1. Pretime Controller
Sistem ini disebut juga sebagai sistem dengan pengaturan waktu tetap (fixed time controller)
karena pada sistem ini, lama waktu siklus, phase, waktu hijau, merah, dan lainnya disetel
secara tetap sepanjang hari.
91

Cara seperti ini sangat baik dipasang pada simpang dengan pola lalu lintas yang stabil,
ataupun jika terjadi variasi arus lalu lintas maka variasi itu masih dalam koridor yang bisa
diakomodasi oleh sistem, ini tanpa terjadi tundaan atau kemacetan yang berarti.
Keuntungan pemakaian sistem pretime controller:
a. Karena semua diseting secara tetap yakni: lama waktu siklus, waktu hijau, dan lain-
lainnya maka akan lebih tepat koordinasinya terutama pada simpang simpang yang
berurutan atau berderet karena rata-rata tundaan akibat berhenti (stopped delay) lebih
kecil daripada sistem actuated.
b. Kerja alat tidak terpengaruh oleh pergerakan kendaraan dari arah pendekat sehingga tidak
ada pihak yang dirugikan akibat pengaruh mobil mogok misalnya atau oleh adanya
perbaikan jalan.
c. Lebih tepat jika dioperasikan pada suatu daerah simpang dengan jumlah pedestrian besar.
d. Harga peralatannya jauh lebih murah dibandingkan dengan sistem actuated dan lebih
mudah perawatannya.

2. Semiactuated Controller
Pada sistem ini didisain agar lampu hijau pada jalan utama selalu menyala sepanjang hari.
Lampu hijau akan berubah menjadi merah manakala detektor pada jalan minor menangkap
sinyal akan adanya kendaraan yang hendak memasuki simpang.
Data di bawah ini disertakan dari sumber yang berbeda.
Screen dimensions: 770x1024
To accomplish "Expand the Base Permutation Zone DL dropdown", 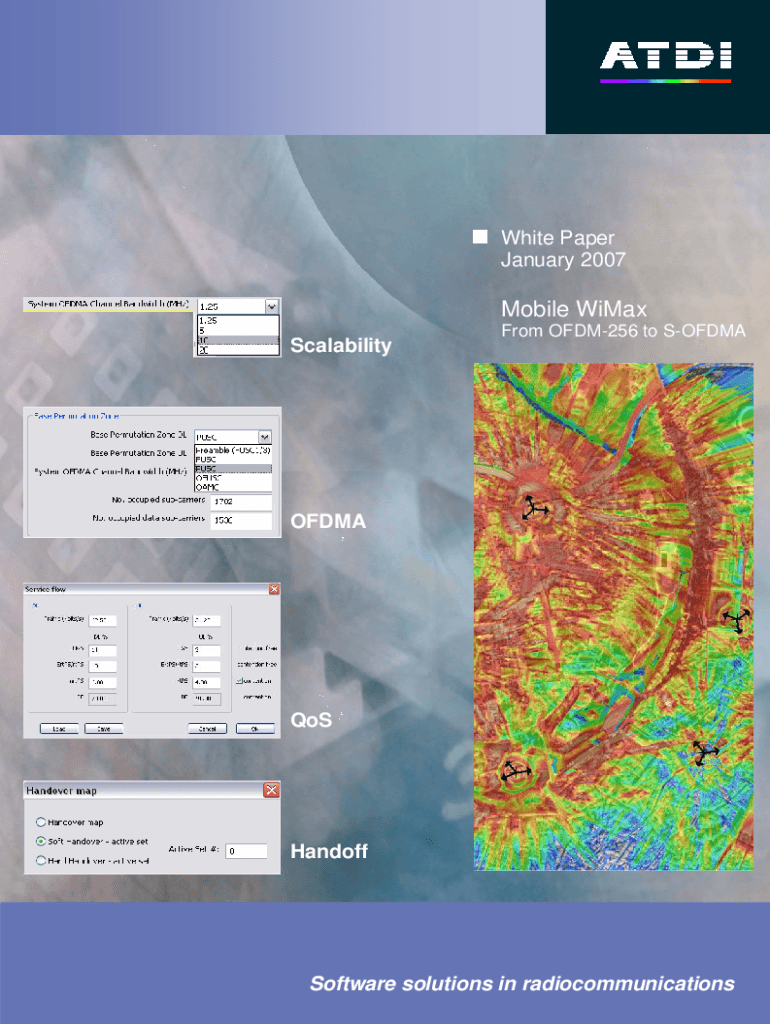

Pengoperasian ini adalah
bahwa: panjang waktu siklus dan hijau bervariasi dari siklus satu ke siklus berikutnya sesuai
dengan arus demand.

3. Fully Actuated Controller


Berbeda dengan sistem semiactuated controller yang detektor hanya dipasang pada jalan
minor, maka pada sistem ini seluruh kaki simpang dipasang detektor. Sistem ini dipakai jika
arus kendaraan sangat bervariasi sepanjang hari dan disukai karena bersifat responsif terhadap
kebutuhan atau kondisi lalu-lintas. Sama dengan sistem semiactuated, panjang waktu siklus
dan hijau bervariasi dari siklus satu ke siklus berikutnya sesuai dengan arus demand. Secara
umum waktu hijau maksimum dan minimum diberikan pada tiap phase.
Detektor biasanya diletakkan di bawah permukaan jalan namun kadang-kadang diletakkan
pada tiang lampu sinyal. Jenis-jenis yang biasa dipergunakan adalah: inductive loop detector
(kumparan induktif), magnetometer, dan microwave detector (detektor gelombang mikro).
Sejauh ini inductive loop detector yang lebih umum dipakai. Prinsip kerja dari sistem ini
adalah: suatu kumparan dari kawat metal ditanam pada perkerasan kemudian ditutup dengan
92

pengisi epoxy. Setiap ada kendaraan yang lewat dia atas detektor, berat metal akan merubah
induksi kumparan dan secara otomatis akan menghitung jumlah kendaraan.
Keuntungan pemakain sistem actuated controller:

a. Lebih efisien dipakai pada simpang-simpang dimana fluktuasi arus lalu lintasnya tidak
bisa diatasi dan diprogram dengan sistem pretime controller.
b. Lebih efisien diterapkan pada simpang-simpang yang kompleks.
c. Lebih efisien baik bagi jalan utama maupun jalan minor karena pemutusan waktu hijau
hanya terjadi jika dibutuhkan oleh arus minor ataupun oleh pejalan kaki.
d. Lebih efisien pada simpang-simpang yang lokasinya tidak menguntungkan
e. Lebih menguntungkan pada operasi yang menerus tanpa membutuhkan tundaan pada
jalan utama
f. Diterapkan terutama pada alokasi dimana lampu kontrol lalu lintas hanya diperlukan
dalam waktu yang singkat dalam sehari.
g. Sistem actuated secara umum dapat meminimalkan tundaan terutama jika arus demand
sangat bervariasi.

7.3.2. Definisi-definisi pada Lampu Sinyal

1. Jalan Utama (Main Road atau Major Street)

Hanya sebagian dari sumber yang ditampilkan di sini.